The exercise
Write out the listing again from the line with "You are a GUI" to the line with "(1139, 801)", both lines included and requests kept. Add 10 to every coordinate in the answers, and give only those lines.

Supplied material
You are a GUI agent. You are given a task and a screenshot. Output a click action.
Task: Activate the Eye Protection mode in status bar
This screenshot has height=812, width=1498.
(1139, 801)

---

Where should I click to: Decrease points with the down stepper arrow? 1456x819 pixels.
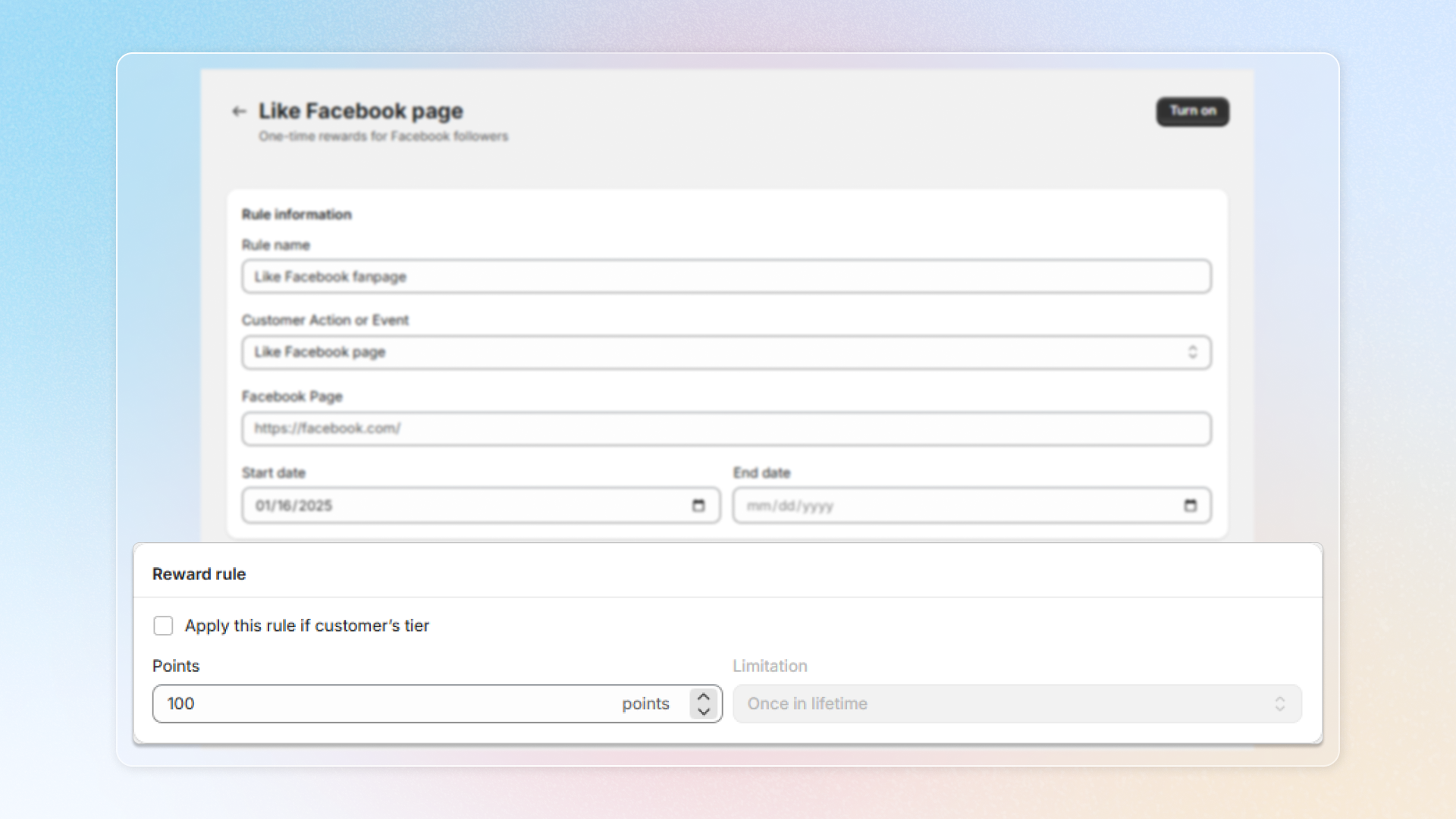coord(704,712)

Completed task
You are a GUI agent. You are given a task and a screenshot. Output a click action.
Task: Activate the Eye Protection mode in status bar
This screenshot has height=812, width=1498.
(1149, 811)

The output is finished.